Seven in 10 workers in the UAE depend on their end-of-service gratuity payment to fund their retirement, a survey found.

The study from Old Mutual International and Quilter Cheviot shows that while in 2018 around 59% of respondents were relying on gratuity payments to fund their retirement, this has risen to 69% and represents a 10% jump in one year.

Despite this increased reliance, on average, workers are expecting to receive just AED 17,000 ($5,445) compared to an expected AED 21,600 ($5,880) a year ago. Around eight in 10 UAE workers believe they will receive this type of payment when leaving their company.

With expatriates typically staying in the UAE for much longer during their working careers, proper funding of a pension type arrangement is essential to assist employees with securing their financial future"

The surveys polled 130 residents who had a minimum of $50,000 (Dh183,640) invested in the stock market through a professional fund manager.

"The global retirement landscape is dramatically shifting from one where someone's retirement provision is the responsibility of businesses and the government to that of the individual," Paul Evans, head of region, Middle East & Africa, Old Mutual International, said.

"The fact that the average gratuity payment is now a relatively small figure is illustration of this change and it's worrying that 69% of those surveyed are either fully or partly relying on this payment for retirement. Financial advice is therefore essential as people are typically reliant on their gratuity to invest into a business or the stock market as part of a phased retirement plan. Getting good advice can help someone get the most from their money, which is particularly important when speaking about relatively modest sums," he added.

The most popular use for the payment is to invest the money into a business (48%) followed by investing into the stock market (40%). In the 2018 survey, just 18% of people stated they would simply spend part of their gratuity and save the remainder, although for 2019 this has now risen to 31% and is the third most popular choice.

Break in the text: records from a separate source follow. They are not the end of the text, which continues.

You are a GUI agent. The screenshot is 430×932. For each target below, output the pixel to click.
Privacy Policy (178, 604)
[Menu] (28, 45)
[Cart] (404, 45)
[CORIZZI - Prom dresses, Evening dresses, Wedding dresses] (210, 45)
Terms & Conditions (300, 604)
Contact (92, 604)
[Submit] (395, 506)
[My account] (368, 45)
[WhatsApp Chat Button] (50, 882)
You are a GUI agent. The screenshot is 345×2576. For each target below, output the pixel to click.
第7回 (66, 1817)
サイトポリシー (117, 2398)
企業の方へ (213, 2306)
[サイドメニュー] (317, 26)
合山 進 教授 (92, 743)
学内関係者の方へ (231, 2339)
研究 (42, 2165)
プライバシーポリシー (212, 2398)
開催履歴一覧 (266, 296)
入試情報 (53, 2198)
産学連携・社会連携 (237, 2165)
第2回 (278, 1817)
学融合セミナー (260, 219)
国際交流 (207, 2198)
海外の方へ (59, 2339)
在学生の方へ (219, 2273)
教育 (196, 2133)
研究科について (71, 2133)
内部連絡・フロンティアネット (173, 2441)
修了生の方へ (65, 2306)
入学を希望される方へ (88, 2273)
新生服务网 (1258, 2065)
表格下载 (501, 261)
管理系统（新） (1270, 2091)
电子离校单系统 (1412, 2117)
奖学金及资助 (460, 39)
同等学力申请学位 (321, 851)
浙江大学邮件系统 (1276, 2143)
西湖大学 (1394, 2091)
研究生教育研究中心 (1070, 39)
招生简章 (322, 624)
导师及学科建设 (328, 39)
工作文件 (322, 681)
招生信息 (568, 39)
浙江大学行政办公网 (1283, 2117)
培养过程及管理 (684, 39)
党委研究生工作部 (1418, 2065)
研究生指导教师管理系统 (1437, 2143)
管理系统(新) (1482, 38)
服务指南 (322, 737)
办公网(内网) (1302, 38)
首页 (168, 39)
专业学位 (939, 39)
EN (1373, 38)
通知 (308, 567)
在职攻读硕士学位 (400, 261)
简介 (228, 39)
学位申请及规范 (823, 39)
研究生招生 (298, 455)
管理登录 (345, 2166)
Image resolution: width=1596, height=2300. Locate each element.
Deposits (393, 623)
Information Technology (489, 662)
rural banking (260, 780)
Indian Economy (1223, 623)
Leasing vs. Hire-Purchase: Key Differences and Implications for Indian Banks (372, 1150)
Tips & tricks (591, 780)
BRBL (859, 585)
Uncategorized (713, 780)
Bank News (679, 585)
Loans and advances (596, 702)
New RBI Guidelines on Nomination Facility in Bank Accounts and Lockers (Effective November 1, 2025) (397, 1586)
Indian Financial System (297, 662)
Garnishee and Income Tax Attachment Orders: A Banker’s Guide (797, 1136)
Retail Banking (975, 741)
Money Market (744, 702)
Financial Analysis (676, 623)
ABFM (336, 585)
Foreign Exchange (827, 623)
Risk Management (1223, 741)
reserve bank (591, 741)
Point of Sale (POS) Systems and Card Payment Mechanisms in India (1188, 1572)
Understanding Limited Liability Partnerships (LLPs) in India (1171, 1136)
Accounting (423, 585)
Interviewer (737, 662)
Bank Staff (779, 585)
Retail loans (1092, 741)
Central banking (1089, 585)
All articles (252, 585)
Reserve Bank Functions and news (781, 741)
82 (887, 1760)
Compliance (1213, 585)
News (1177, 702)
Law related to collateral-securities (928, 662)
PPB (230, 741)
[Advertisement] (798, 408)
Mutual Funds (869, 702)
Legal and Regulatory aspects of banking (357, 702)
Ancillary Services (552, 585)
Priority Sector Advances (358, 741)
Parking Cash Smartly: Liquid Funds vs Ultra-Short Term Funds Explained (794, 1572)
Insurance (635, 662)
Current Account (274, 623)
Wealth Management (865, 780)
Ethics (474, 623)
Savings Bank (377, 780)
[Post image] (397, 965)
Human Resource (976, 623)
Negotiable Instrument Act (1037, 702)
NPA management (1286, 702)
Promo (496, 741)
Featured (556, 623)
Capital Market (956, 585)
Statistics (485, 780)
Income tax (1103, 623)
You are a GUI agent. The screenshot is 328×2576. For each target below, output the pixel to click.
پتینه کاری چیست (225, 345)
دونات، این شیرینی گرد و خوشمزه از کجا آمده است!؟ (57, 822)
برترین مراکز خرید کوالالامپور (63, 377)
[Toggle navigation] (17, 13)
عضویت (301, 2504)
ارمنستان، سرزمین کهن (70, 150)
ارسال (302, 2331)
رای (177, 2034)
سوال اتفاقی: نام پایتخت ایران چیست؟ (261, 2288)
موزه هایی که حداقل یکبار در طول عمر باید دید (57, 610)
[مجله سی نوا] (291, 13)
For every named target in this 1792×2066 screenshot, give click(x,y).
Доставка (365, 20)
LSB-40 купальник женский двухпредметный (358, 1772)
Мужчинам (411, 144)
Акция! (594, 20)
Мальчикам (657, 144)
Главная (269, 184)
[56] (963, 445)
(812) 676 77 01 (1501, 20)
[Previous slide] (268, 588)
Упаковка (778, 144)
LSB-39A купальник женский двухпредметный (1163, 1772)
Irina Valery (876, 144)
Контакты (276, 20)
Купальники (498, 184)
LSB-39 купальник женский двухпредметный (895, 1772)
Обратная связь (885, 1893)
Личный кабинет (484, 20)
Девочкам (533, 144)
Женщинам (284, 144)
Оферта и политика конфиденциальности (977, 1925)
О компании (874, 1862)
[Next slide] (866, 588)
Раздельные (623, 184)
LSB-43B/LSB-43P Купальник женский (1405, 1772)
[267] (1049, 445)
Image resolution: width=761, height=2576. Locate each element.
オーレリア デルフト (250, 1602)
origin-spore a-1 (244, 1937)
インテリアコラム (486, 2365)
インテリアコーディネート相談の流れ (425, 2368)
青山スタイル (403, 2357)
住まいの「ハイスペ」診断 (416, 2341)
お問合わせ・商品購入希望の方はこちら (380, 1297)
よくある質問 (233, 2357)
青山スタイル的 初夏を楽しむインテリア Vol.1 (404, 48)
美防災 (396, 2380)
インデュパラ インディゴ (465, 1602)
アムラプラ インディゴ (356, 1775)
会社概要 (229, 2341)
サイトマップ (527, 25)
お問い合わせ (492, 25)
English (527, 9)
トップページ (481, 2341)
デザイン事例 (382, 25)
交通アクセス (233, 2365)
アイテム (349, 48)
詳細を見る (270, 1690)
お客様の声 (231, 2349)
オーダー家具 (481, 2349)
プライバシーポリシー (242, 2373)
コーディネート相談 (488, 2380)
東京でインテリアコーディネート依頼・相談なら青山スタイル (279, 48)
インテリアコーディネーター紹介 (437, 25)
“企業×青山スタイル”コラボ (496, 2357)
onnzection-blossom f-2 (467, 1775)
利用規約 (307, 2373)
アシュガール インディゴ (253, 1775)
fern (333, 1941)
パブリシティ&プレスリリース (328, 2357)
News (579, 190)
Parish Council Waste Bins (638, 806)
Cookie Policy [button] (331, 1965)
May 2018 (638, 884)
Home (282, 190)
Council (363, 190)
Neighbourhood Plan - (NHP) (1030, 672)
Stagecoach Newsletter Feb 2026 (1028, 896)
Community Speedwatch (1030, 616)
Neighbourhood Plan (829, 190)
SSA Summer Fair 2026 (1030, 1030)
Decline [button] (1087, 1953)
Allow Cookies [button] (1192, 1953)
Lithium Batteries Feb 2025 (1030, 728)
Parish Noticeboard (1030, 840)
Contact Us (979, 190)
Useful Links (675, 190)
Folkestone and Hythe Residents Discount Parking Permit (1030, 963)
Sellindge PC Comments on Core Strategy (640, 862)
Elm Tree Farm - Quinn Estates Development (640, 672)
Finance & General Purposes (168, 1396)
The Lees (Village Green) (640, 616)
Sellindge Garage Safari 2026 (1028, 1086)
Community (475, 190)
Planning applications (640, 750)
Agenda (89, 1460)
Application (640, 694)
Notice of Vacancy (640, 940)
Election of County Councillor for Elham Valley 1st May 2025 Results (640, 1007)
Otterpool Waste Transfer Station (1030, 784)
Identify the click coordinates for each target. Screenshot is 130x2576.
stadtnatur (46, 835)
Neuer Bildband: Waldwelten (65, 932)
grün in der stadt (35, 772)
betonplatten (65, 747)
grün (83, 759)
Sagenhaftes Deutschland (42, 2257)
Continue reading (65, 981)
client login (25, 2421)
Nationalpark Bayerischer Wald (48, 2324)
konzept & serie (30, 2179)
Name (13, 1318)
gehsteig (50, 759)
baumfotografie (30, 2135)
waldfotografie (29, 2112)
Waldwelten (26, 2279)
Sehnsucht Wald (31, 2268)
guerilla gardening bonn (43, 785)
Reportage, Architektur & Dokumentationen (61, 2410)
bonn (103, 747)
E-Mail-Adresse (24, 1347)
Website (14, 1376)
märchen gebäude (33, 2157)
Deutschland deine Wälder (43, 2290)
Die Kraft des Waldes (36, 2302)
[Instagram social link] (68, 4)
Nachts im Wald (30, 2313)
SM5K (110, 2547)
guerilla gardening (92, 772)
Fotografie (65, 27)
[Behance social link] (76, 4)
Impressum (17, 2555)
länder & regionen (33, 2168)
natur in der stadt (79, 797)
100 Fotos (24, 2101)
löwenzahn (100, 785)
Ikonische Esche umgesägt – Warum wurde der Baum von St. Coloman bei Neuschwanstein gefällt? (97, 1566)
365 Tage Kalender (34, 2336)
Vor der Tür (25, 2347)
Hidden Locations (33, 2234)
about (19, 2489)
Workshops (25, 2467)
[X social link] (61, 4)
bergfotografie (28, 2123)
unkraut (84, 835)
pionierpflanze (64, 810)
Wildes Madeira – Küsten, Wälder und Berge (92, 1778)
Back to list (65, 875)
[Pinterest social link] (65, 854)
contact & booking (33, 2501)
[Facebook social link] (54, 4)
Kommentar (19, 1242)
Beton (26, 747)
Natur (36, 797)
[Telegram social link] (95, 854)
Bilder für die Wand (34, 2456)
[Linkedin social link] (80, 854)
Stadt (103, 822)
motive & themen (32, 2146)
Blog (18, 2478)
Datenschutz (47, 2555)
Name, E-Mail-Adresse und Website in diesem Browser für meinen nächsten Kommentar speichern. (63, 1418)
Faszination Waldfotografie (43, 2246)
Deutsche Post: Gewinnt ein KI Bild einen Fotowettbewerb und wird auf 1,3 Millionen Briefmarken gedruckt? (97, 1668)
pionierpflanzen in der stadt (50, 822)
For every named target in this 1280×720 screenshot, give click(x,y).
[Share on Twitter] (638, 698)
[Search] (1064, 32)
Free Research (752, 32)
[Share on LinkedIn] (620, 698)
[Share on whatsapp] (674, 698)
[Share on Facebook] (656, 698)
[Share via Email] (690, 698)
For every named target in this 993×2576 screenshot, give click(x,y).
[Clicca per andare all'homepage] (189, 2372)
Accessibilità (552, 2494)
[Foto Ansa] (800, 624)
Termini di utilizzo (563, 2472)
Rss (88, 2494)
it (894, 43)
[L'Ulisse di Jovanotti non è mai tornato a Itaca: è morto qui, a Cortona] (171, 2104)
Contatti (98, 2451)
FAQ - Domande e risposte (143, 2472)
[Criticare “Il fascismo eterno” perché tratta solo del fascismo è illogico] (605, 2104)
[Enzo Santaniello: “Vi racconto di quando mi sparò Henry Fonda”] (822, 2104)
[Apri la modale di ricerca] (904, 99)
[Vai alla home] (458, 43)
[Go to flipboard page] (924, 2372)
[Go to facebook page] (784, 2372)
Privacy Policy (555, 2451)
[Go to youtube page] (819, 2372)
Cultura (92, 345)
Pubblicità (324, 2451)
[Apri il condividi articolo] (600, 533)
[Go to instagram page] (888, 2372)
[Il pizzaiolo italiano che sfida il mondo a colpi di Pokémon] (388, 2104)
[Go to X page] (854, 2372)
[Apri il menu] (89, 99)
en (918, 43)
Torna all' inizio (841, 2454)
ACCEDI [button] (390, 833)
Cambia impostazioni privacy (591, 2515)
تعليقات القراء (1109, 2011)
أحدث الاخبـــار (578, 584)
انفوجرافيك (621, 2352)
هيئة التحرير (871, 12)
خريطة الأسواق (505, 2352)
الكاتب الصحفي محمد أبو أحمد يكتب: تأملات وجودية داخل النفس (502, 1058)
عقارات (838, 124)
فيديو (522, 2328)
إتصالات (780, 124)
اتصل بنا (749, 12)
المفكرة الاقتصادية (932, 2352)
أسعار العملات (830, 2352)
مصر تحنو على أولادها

Mark Leale, head of Quilter Cheviot's Dubai office, added: "With expatriates typically staying in the UAE for much longer during their working careers, proper funding of a pension type arrangement is essential to assist employees with securing their financial future. It is encouraging that the DIFC are taking positive steps to protect employees' future benefits, providing a facility for them to make additional voluntary contributions and all within a well-governed environment." 

"Careful consideration needs to be given to suitable investments, particularly as employees move from a defined benefit environment to one in which their benefits are no longer guaranteed. Here, the investment experience and knowledge of employees will come into play and a degree of financial education will be essential to ensure that these individuals make appropriate choices."

The UAE government is considering an overhaul of the current system to accommodate longer stays and more closely align local laws with global retirement savings plans.